begin

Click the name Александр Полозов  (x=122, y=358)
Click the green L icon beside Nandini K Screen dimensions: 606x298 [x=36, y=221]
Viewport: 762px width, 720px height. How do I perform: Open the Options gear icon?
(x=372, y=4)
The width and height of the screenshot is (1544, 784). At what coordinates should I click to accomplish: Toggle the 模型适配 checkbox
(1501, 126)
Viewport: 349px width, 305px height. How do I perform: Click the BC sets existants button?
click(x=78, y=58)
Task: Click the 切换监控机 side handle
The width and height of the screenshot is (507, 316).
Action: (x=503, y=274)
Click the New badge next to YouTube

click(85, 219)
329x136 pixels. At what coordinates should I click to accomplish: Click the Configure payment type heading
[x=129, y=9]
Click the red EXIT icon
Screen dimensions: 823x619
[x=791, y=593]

end

Stated task.
Put the lines into a numbered list, starting with the line that contains "Task: Click the 切换监控机 side handle" and going on through the last line above. Leave out any blank lines.

Task output.
1. Task: Click the 切换监控机 side handle
2. The width and height of the screenshot is (507, 316).
3. Action: (x=503, y=274)
4. Click the New badge next to YouTube
5. click(85, 219)
6. 329x136 pixels. At what coordinates should I click to accomplish: Click the Configure payment type heading
7. [x=129, y=9]
8. Click the red EXIT icon
9. Screen dimensions: 823x619
10. [x=791, y=593]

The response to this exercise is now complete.